I must say, if evangelical Christians continue to insist on thinking the breathtakingly hypocritical way they do, Donald Trump might actually get re-elected.
I shudder at the thought, but it’s hard to dismiss. And even some evangelicals — those few, those precious few — are painfully alarmed by the paranoia, moral duplicity and political gullibility they see rampant among their faithful brethren.
One of these warning Cassandras is Peter Wehner, a conservative Christian who served in the White House under three administrations.
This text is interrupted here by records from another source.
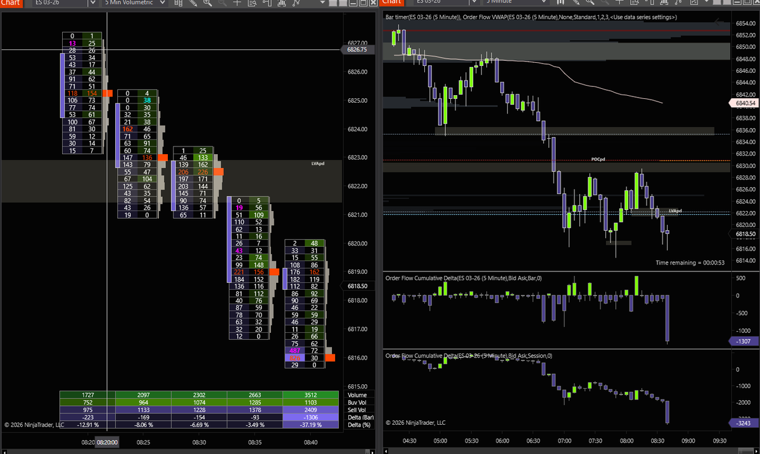Select the Chart tab on the right window

coord(391,3)
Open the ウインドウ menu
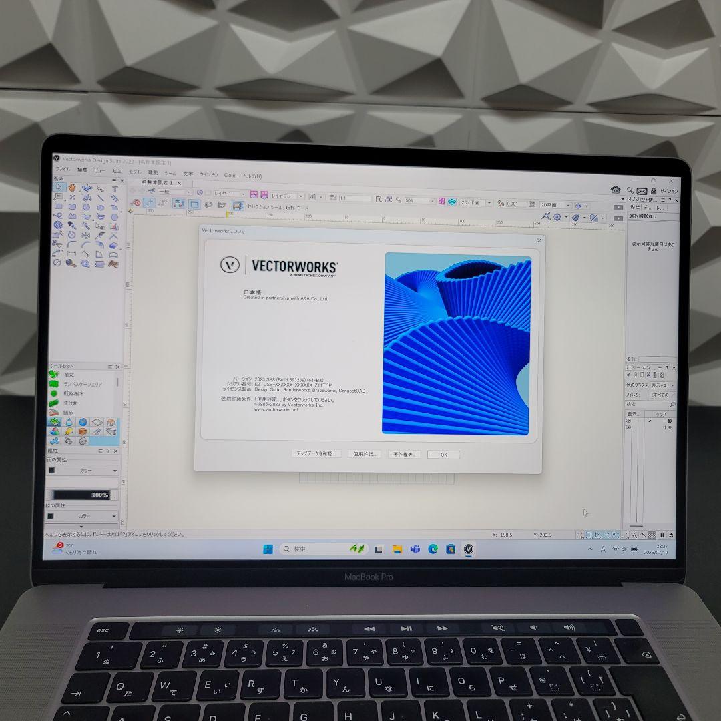 click(208, 175)
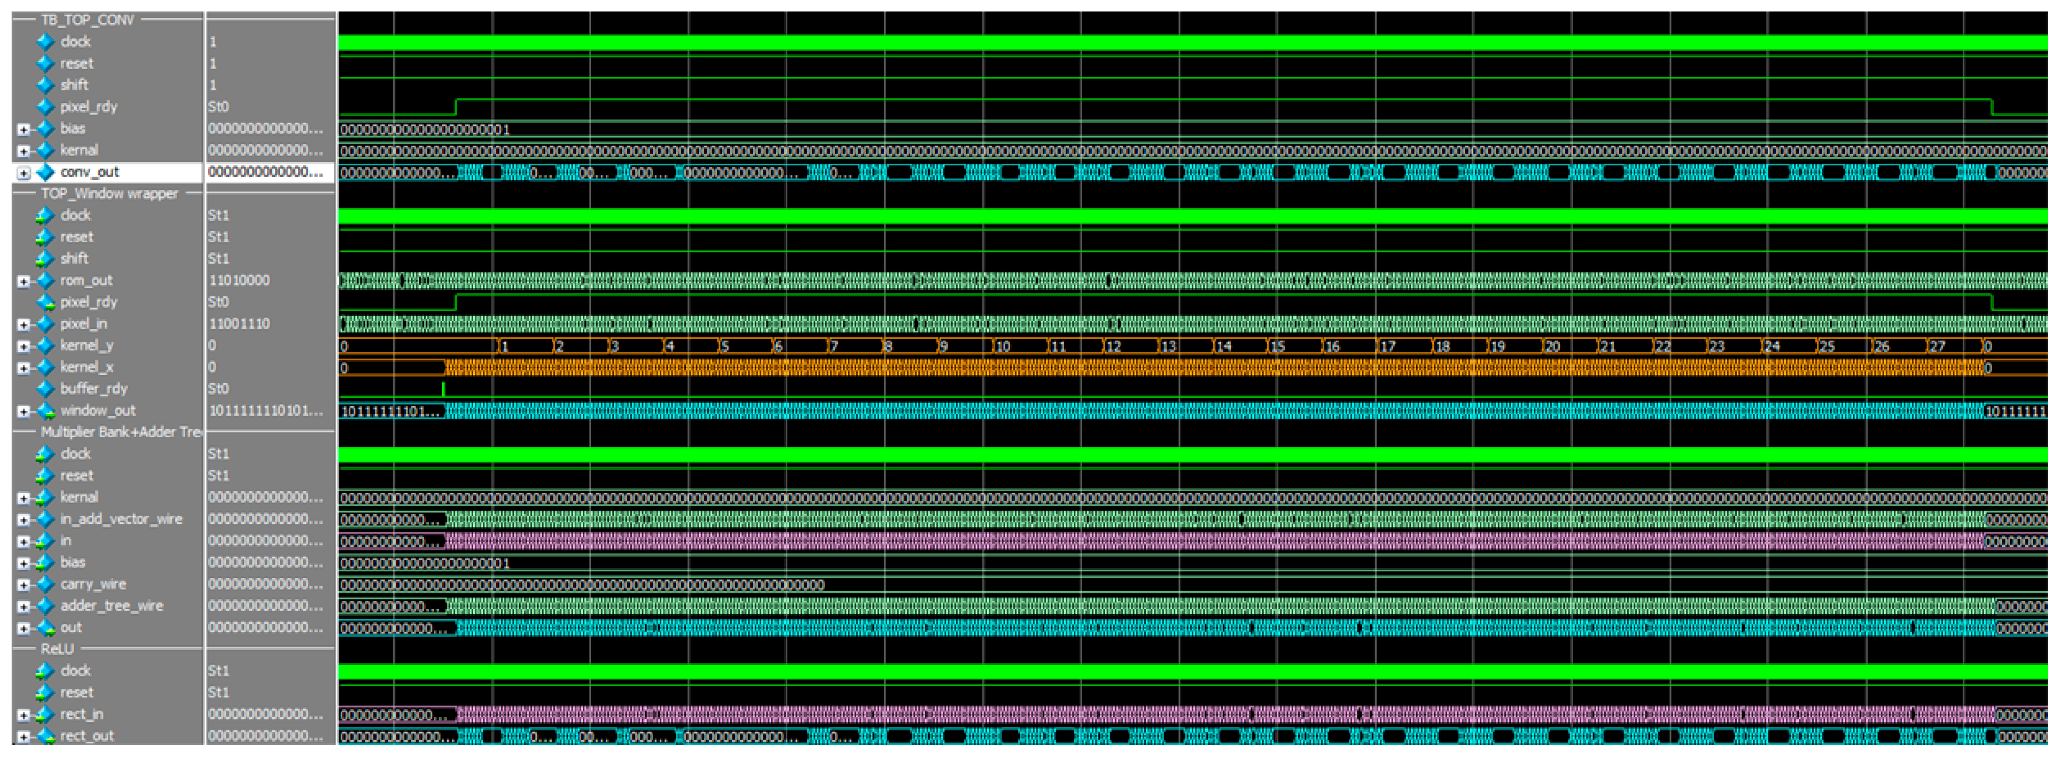Select the ReLU group divider
2057x757 pixels.
click(57, 649)
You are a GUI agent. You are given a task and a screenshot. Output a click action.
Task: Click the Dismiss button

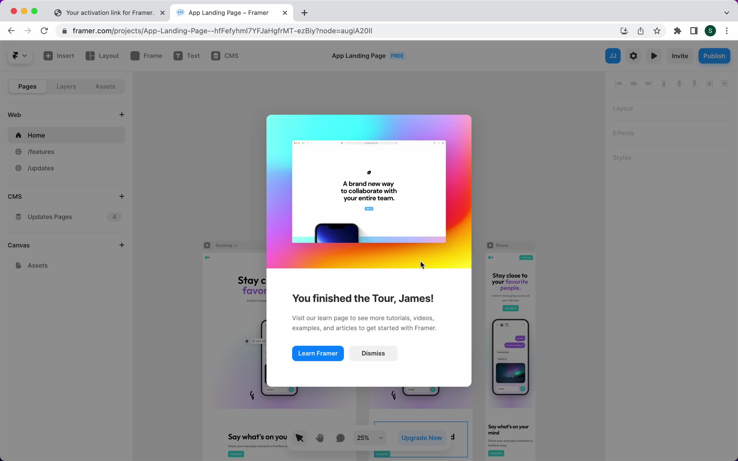click(373, 353)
According to an online article in Salon in July, Wehner “remains baffled by the unwavering support for Trump by fellow evangelicals, and [fears] that their political hypocrisy would poison their religious movement.”
Wehner, in a July op-ed in The Atlantic, a liberal magazine, lamented the combative, personality cult that grips the evangelical community in its thrall at the moment, and what it portends.
“The enthusiastic, uncritical embrace of President Trump by white evangelicals is among the most mind-blowing development of the Trump era,” Wehner wrote. “How can a group that for decades — and especially during the Bill Clinton presidency — insisted that character counts and that personal integrity is an essential component of presidential leadership not only turn a blind eye to the ethical and moral transgressions of Donald Trump, but also constantly defend him?”
Wehner contends that many evangelicals believe they are engaged in “an existential struggled with ‘wicked’ American liberals,” reporter Travis Gettys wrote in Salon, “and they feel that trump is their strongest champion in that fight.”
“Many white evangelical Christians, then, are deeply fearful of what a Trump loss would mean for America, American culture, and American Christianity,” Wehner wrote in his Atlantic piece. “If a Democrat is elected president, they believe, it might all come crashing down around us. … Fort them, Trump is a man who will be ruthless against those they view as threats to all they know and love. For a growing number of evangelicals, Trump’s dehumanizing tactics and cruelty aren’t a bug; they are a feature. Trump ‘owns the libs,’ and they love it. He’ll bring a Glock [semi-automatic pistol] to a cultural knife fight, and they relish that.”
At heart it is about payback, or vengeance, to use a common biblical term; it’s about divine justice. Wehner notes that many of his brethren are “filled with grievances and resentments because they feel they have been mocked, scorned and dishonored by the elite culture over the years” — and that includes even elite, well-educated and professional evangelicals like Wehner.
What they want is for Trump to punish and subdue their tormenters, and they’re willing to betray the most fundamental articles of their faith to do it, Wehrner contends.
“There’s a very high cost to our politics for celebrating the Trump style, but what is most personally painful to me as a person of the Christian faith is the cost to the Christian witness,” Wehner wrote. “Nonchalantly jettisoning the ethic of Jesus in favor of a political leader who embraces the ethics of Thrasymachus and Neitzsche — might makes right, the strong should rule the weak, justice has no intrinsic worth, moral values are socially constructed and subjective — is troubling enough.
“But there is also the undeniable hypocrisy of people who once made moral character, and especially sexual fidelity, central to their political calculus and who are now embracing a man of boundless corruptions.”
He describes the duplicity as a “moral freak show.” Nonreligious Americans have long viewed it this way, but it’s reassuring to learn that the existential threat is not lost of all evangelicals.
Wehner also points out that he keeps hearing that Trump’s era “is spiritually driven,” by which evangelicals in thrall to the president say they mean “God has chosen him and is protecting him” to carry out the evangelical agenda.
Of great import to the coming election is that there are a lot of evangelicals who seem to share this belief.
Polling up to January of this year by Pew Research Center indicated that approval of President Trump among white evangelical Protestants is 25 percent higher than the national average, and that 70 percent of white evangelicals who then attended church at least once a week approved of Trump, versus 65 percent of those who attend religious services less often.
Recent polling indicates Trump’s support among his base, of which evangelicals comprise a major subgroup, has held steady.
So, whatever happens, the president will have an enormous group of voters in his pocket for the 2020 election unless something cataclysmic happens to his candidacy.
Let’s hope it does.
In the meantime, let’s hope Christians sooner rather than later return to being more ardent followers of Christ’s doctrines than Trump’s.